= Beginning of Section =
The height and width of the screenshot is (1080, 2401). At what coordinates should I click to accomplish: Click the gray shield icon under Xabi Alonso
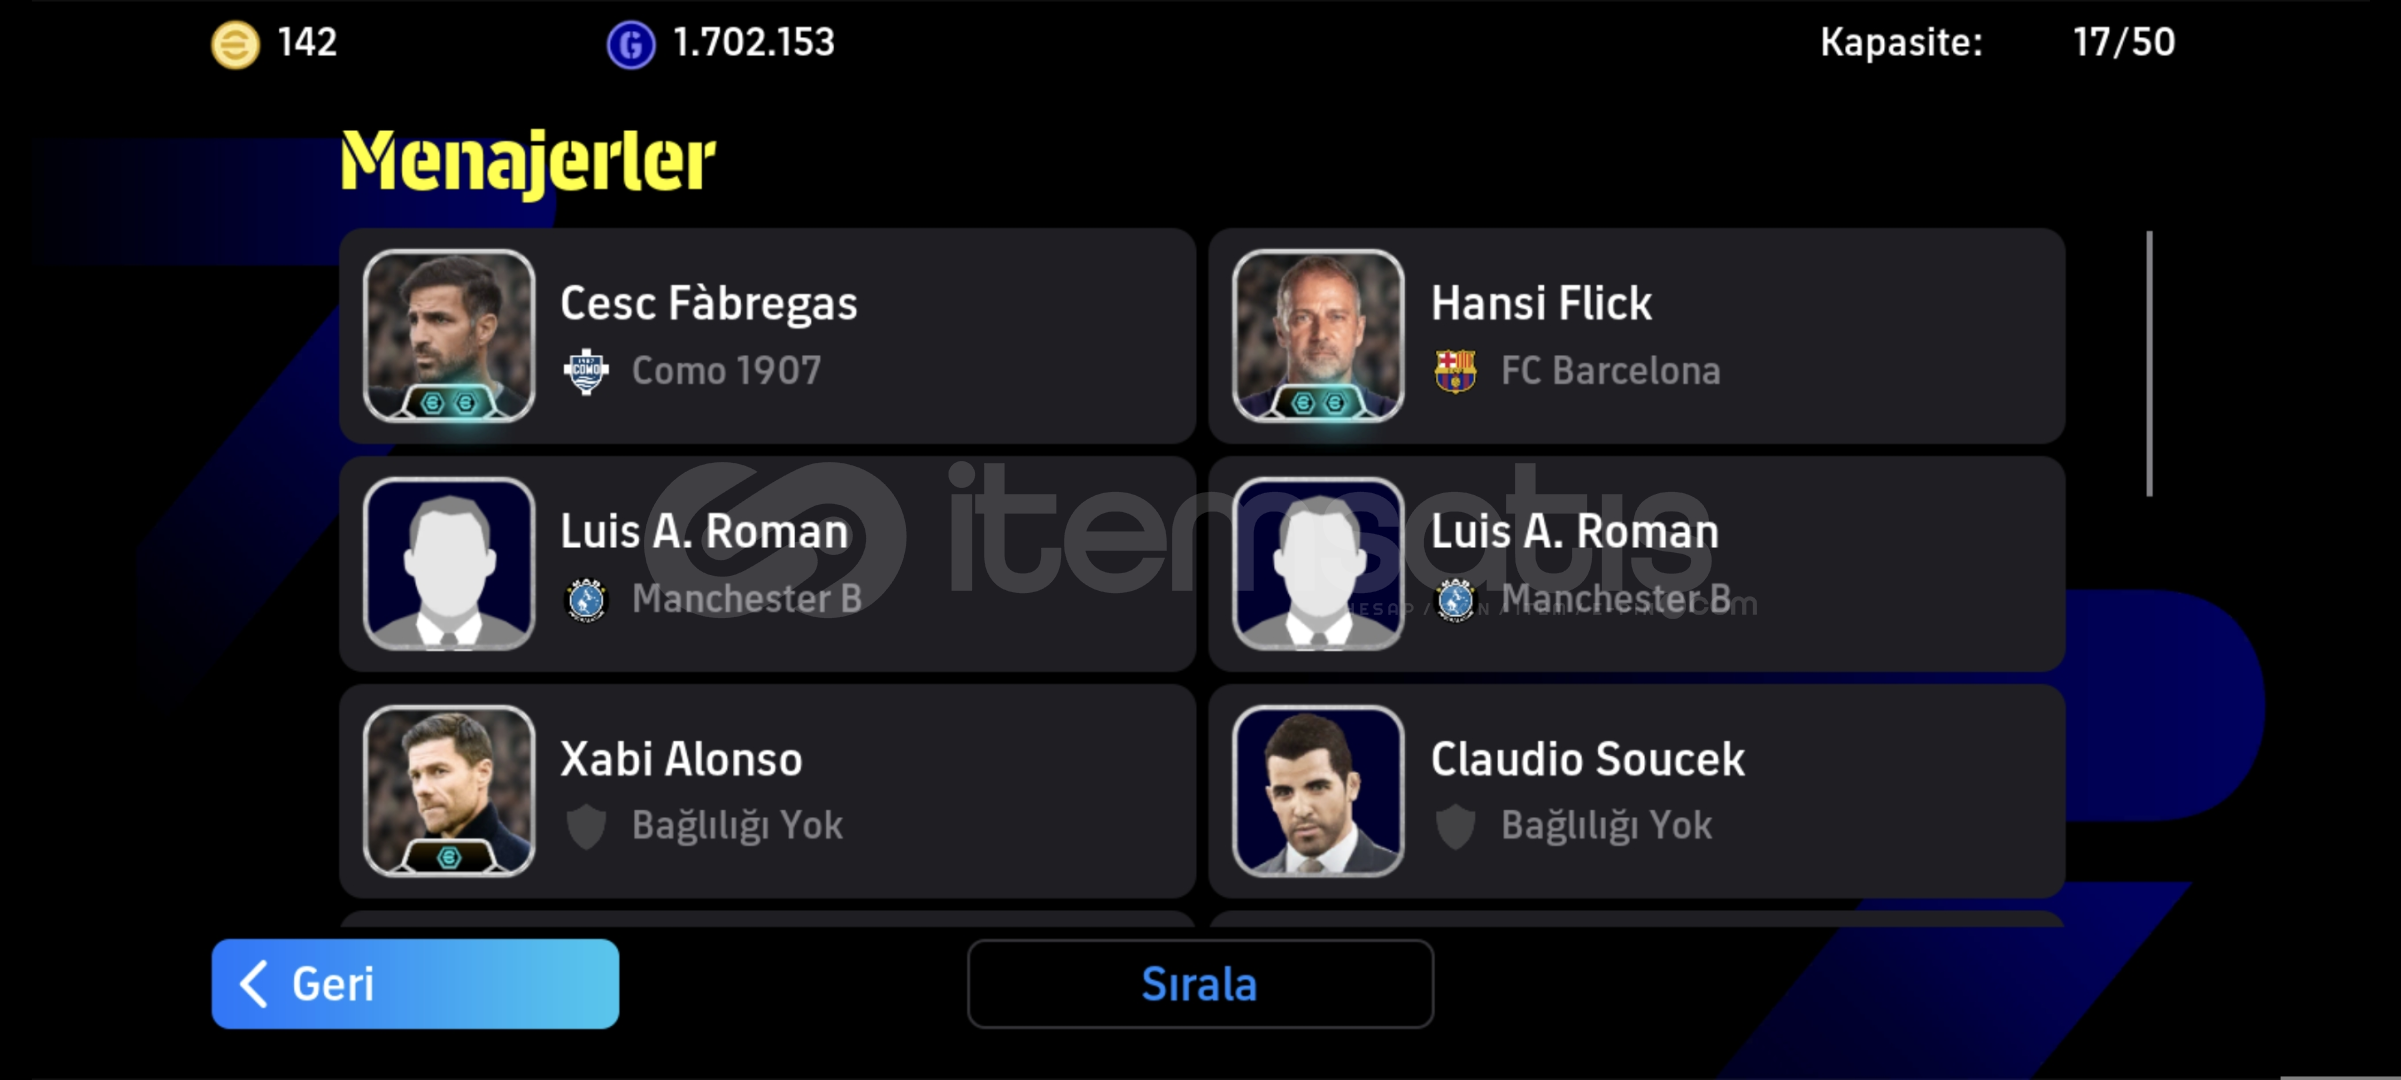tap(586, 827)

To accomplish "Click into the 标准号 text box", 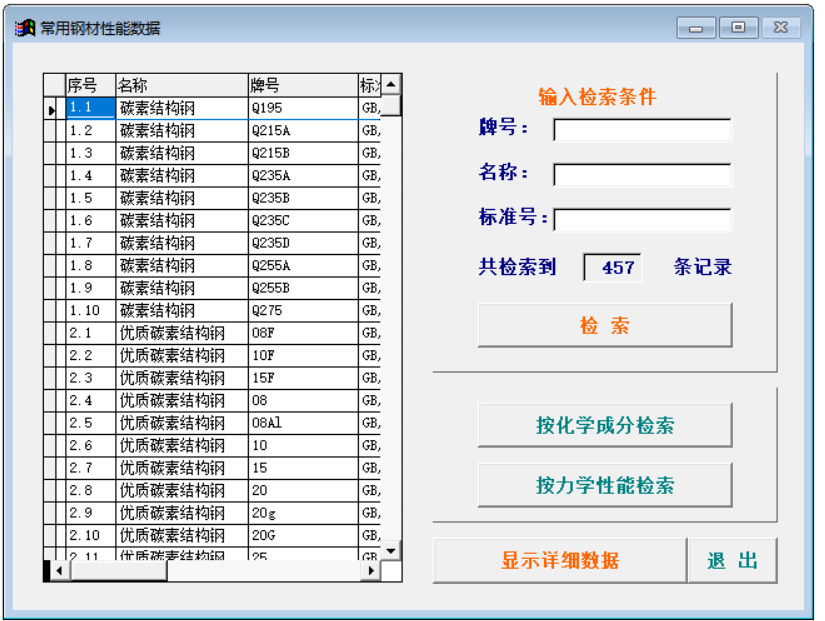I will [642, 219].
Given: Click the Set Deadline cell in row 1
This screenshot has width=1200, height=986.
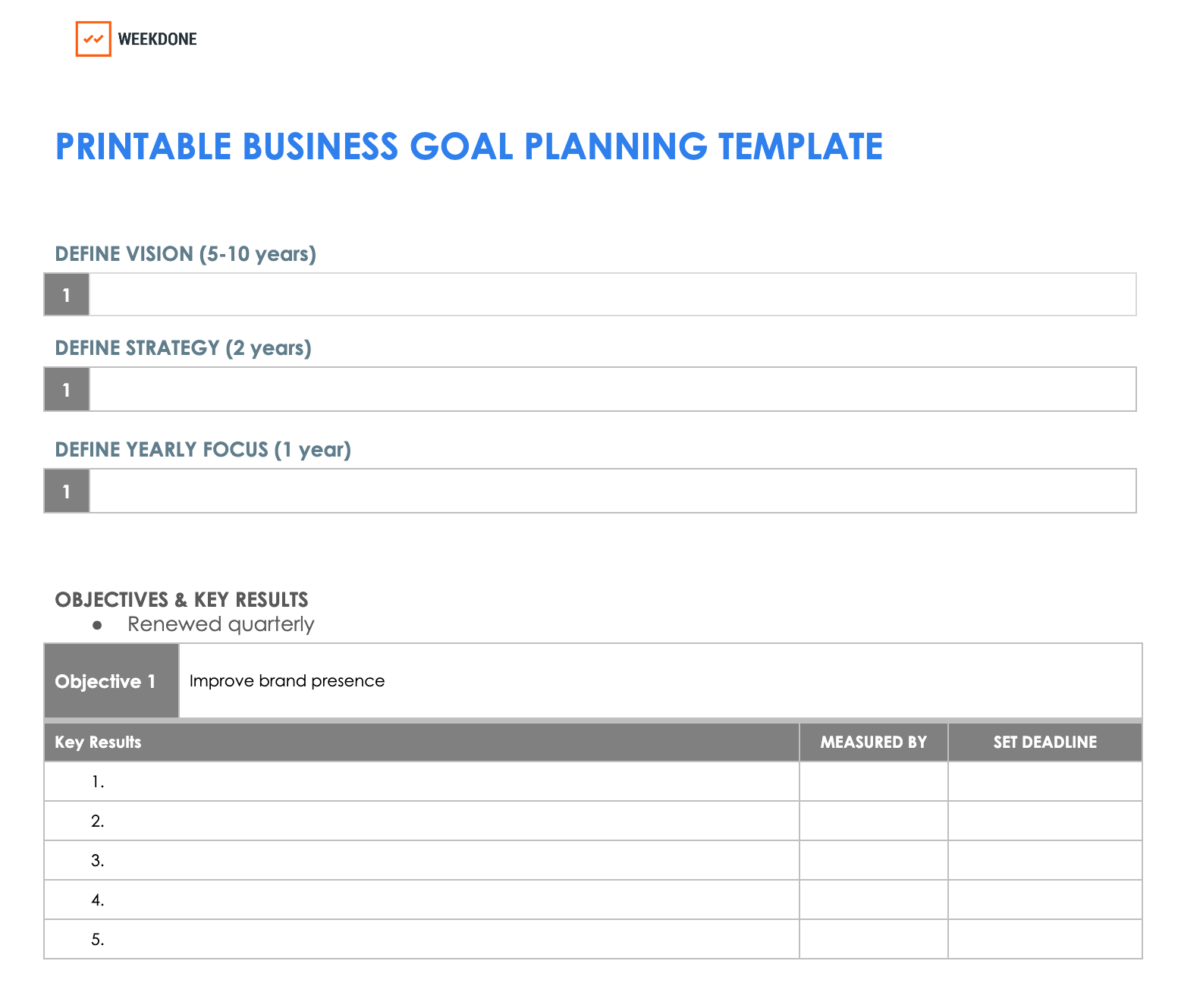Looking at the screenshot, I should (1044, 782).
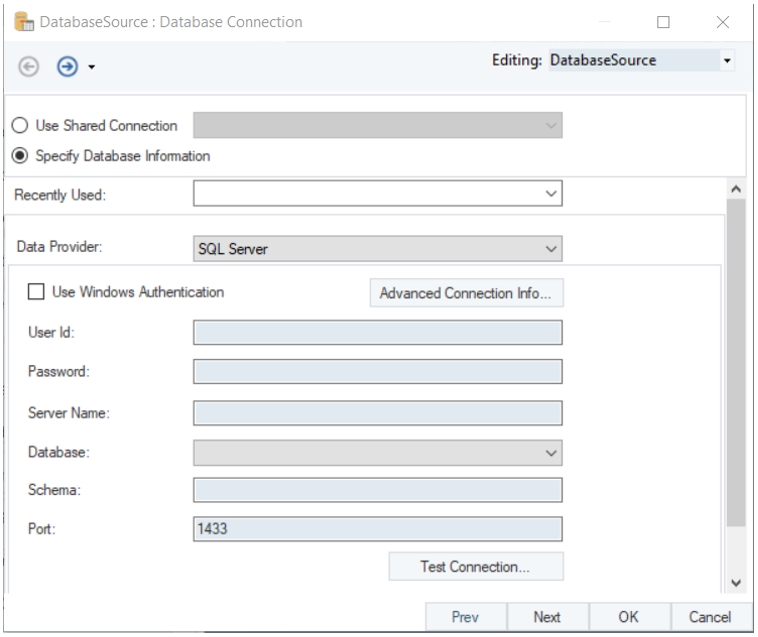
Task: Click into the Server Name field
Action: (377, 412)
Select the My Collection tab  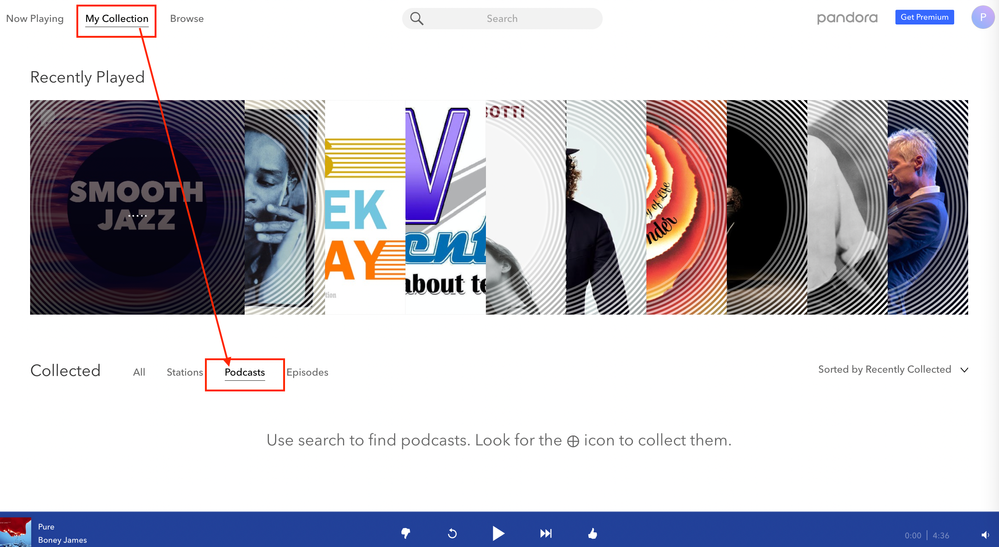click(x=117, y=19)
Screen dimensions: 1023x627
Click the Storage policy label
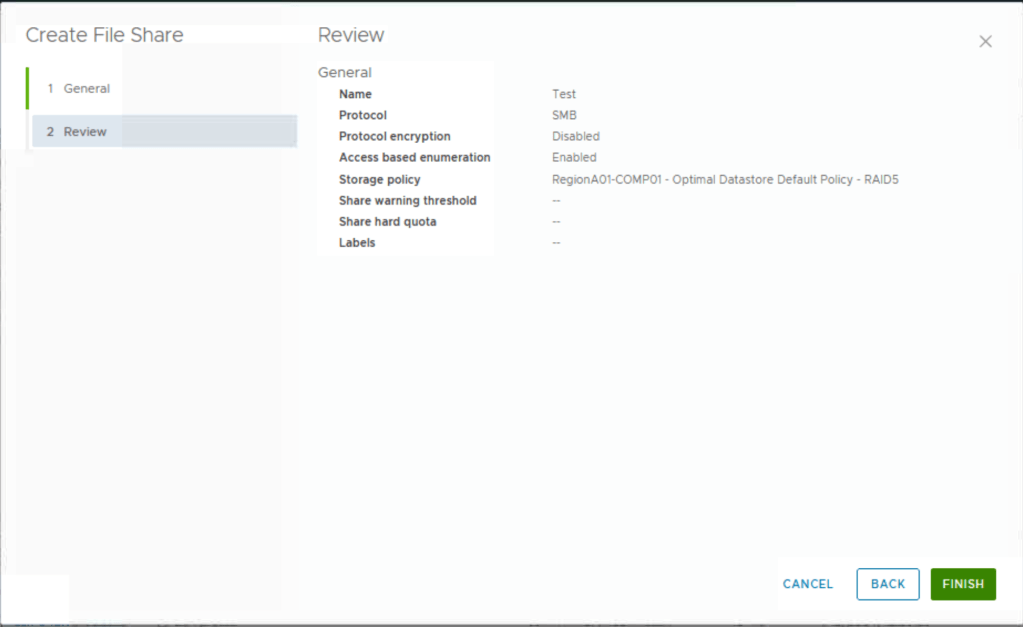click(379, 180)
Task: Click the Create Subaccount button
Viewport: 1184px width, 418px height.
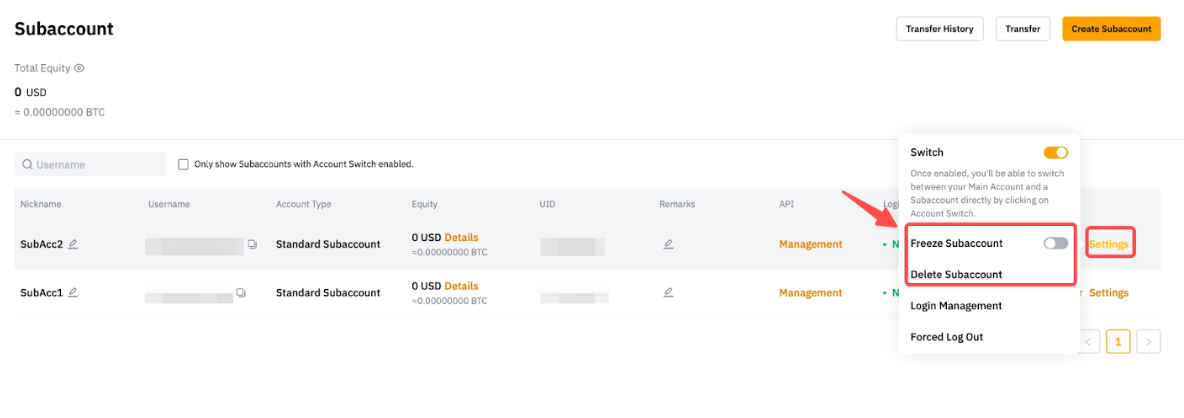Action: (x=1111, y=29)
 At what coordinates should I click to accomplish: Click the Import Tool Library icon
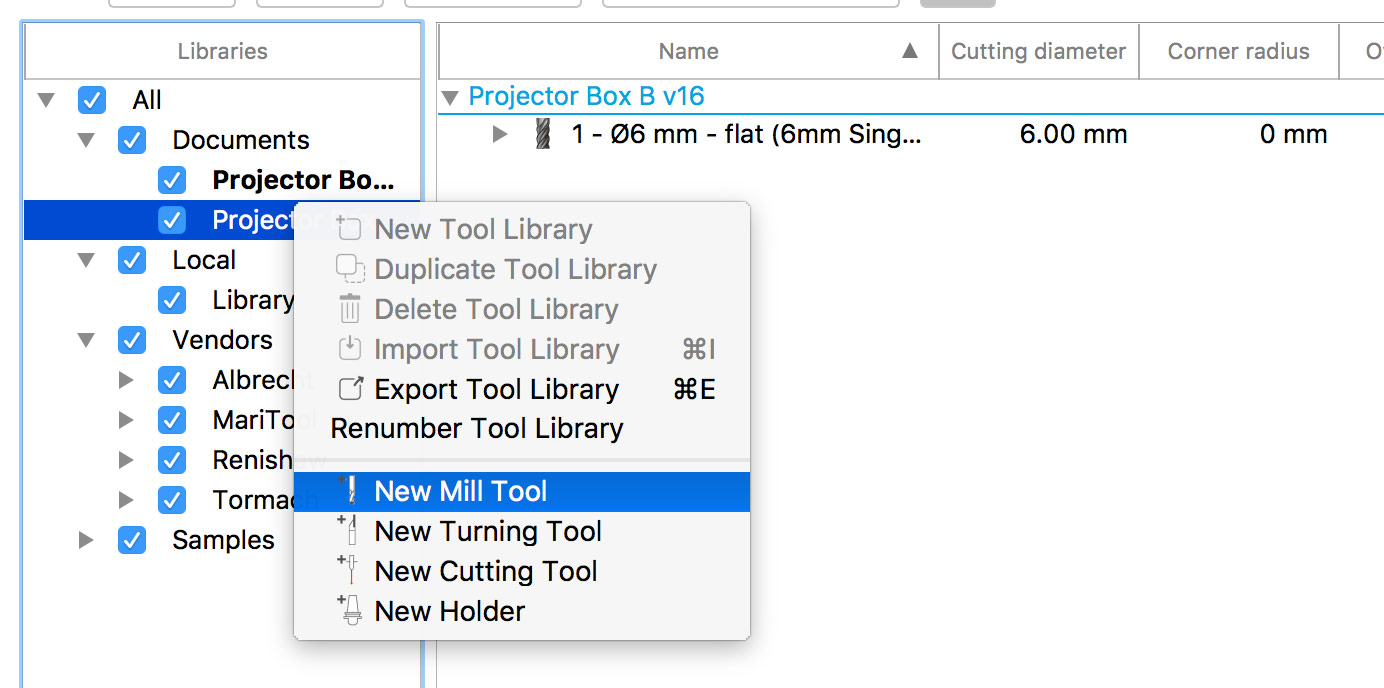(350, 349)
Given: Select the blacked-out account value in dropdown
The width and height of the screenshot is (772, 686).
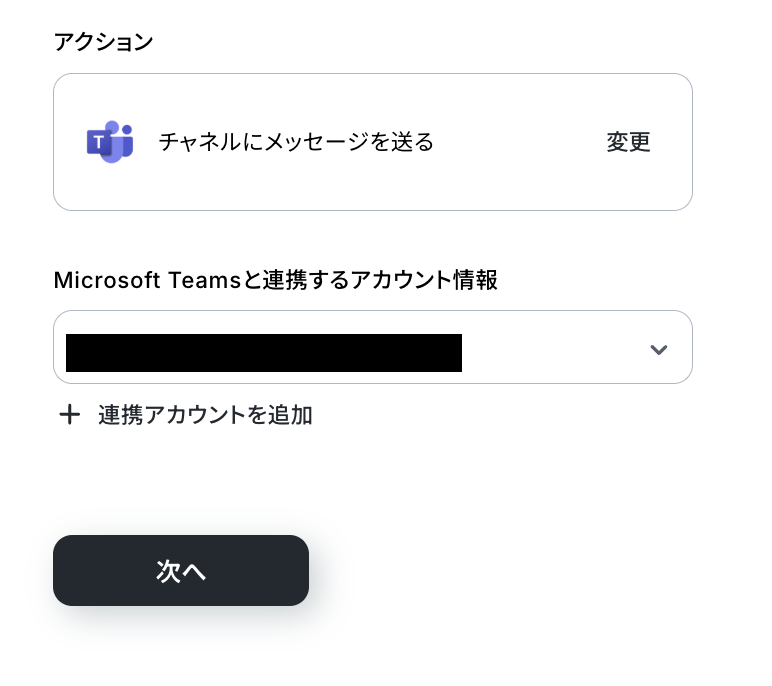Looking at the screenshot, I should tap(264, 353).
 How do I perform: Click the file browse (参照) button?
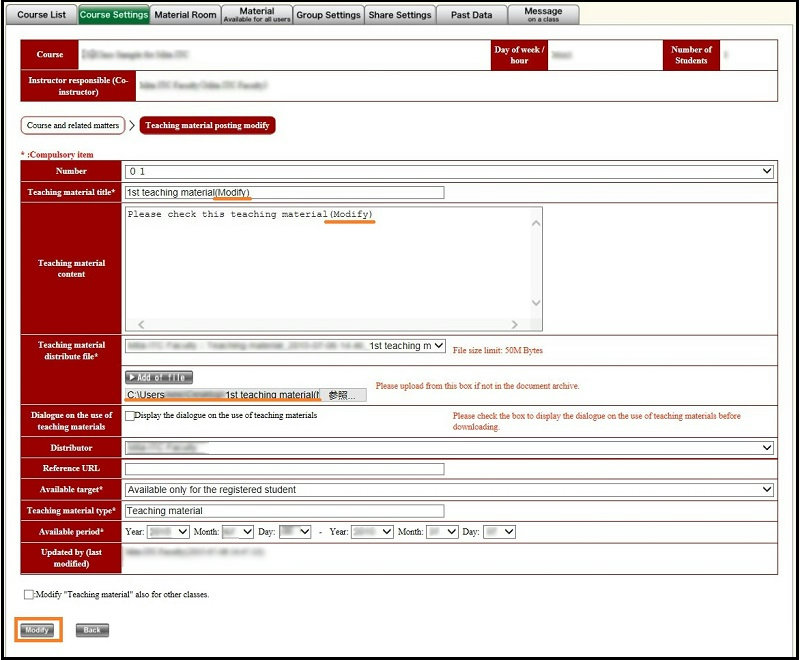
= End of Section =
• Directions
Restate the data exactly, though only from the line that contains "The width and" through its last line, both ends included and with the pictures left out.

• Exercise result
The width and height of the screenshot is (772, 686).
Looking at the screenshot, I should tap(264, 353).
 How do I perform: Click the file browse (参照) button?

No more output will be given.